精密鍛造には、素材の温度による区別ではもっぱら冷間鍛造か温間鍛造が使われます。工夫されたり選択肢があったりするのは、それらと組み合わせる型鍛造のほうです。型鍛造には、以下のような種類があります。

 

密閉鍛造

上下の金型が合わさったときに外への隙間はありません。また、加工し終わったときには、金型の空洞部分は全部素材で満たされます。バリ取りさえ不要なネットシェイプ成形が可能です。半面、金型への負担が大きいというデメリットがあります。

 

また、わざと上下の金型の間に隙間と作り、余分な金属素材を逃す方法を「半密閉鍛造」といいます。ニアネットシェイプ成形でよければ、これも選択肢になるでしょう。

 

閉塞(へいそく)鍛造

先に上下の型に金属素材を挟み込み、それに対して、穴を通して上からや下から、あるいは上下両方からパンチ呼ばれる金属部品を打ち込みます。圧力を加えられた金属素材は、上下の金型の空洞部分に押し込まれたり、パンチの先端の型に合わせられたりすることで成形されます。

 

押し出し

専門家の間でも、型鍛造に含めるかどうかは分かれるところです。

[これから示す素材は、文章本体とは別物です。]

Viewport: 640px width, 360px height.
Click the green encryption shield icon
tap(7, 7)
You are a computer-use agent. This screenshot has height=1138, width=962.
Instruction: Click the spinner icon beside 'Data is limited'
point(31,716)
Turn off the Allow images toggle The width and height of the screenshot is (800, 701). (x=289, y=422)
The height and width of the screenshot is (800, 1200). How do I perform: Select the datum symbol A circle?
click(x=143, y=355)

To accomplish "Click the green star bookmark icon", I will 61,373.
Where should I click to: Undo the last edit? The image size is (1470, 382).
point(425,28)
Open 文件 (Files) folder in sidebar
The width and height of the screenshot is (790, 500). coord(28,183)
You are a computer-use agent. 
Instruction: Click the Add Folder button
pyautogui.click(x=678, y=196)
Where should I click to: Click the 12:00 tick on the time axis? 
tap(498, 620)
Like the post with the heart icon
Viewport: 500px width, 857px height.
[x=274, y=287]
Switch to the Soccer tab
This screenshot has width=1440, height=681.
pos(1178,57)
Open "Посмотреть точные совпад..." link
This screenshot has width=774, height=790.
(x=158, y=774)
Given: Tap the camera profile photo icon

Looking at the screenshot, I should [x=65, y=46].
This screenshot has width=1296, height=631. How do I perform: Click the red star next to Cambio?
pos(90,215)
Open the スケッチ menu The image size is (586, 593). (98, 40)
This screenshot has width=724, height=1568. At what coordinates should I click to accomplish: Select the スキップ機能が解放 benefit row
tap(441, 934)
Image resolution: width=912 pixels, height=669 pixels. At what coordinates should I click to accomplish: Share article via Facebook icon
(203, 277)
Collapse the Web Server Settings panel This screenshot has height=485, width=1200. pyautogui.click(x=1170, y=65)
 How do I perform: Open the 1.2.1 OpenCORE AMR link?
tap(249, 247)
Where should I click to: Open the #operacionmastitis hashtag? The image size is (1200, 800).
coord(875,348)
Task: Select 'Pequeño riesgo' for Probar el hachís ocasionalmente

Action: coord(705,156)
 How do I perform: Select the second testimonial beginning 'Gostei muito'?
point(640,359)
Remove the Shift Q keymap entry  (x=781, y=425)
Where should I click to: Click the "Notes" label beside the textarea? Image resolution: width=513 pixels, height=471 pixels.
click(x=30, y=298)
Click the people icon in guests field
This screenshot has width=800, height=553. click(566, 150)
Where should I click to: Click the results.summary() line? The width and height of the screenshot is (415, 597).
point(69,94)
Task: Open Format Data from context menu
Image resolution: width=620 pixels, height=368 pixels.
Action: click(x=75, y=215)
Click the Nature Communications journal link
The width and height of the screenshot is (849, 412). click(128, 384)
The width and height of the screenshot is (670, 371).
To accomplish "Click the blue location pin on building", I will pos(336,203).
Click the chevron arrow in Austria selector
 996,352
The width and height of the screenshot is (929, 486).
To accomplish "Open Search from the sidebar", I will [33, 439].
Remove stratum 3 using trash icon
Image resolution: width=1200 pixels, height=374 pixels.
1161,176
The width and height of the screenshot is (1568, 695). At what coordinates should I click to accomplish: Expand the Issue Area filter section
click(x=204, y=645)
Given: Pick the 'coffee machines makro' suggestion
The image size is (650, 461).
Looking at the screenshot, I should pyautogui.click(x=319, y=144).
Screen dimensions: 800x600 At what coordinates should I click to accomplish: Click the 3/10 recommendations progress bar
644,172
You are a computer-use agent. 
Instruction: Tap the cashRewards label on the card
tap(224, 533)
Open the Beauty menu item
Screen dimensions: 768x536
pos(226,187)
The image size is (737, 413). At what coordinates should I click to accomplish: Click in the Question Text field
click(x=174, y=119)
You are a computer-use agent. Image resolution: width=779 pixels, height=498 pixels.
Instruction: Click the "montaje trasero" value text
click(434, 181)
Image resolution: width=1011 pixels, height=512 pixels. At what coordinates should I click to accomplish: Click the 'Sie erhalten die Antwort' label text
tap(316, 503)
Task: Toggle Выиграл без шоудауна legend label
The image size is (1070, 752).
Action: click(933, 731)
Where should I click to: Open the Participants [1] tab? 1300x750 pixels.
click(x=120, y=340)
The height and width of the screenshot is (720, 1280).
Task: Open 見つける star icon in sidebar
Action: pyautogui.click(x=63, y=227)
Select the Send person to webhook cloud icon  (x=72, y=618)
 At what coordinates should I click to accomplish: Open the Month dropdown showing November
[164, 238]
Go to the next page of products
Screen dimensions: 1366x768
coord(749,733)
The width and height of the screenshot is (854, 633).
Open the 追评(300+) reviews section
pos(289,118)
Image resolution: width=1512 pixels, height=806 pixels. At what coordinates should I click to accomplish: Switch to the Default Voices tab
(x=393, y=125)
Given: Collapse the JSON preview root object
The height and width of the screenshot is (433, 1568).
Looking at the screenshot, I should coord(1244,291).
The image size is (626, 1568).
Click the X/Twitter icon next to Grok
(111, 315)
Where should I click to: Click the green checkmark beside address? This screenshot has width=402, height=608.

ただし、「穴からパンチを打ち込む」という点で、閉塞鍛造に似ています。

 

打ち込む反対側に穴を開けてあり、ここから金属素材が押し出されることで棒状の部分ができます。これを「前方押し出し」といいます。あるいは、穴とパンチの間に隙間があれば圧力を加えられた金属素材がこの隙間に回り込みます。これは「後方押し出し」です。

 

ただでも金型への負担が大きい鍛造ですが、押し出しは中でも最大級のものです。ただし、細長い製品や中空の製品を作るのに適しています。

 

もう一段上の性能の金型が必要になる精密鍛造

精密鍛造でカギを握るのは、何といっても金型です。もちろん、精密な製品を生み出すには、金型も精密でなければいけません。また、この金型の強度が低ければ、ほんの少しの個数を生産しただけで使いものにならなくなります。自社で精密鍛造の製品に取り組む場合には、この金型の設計や試作には高い技術をもった業者を選びたいところです。

 

また、精密鍛造の製品自体を外注する場合にも、慎重に業者を選びましょう。同じ装置や金型を使っても、作業する人のスキル次第で品質に大きな差が出ます。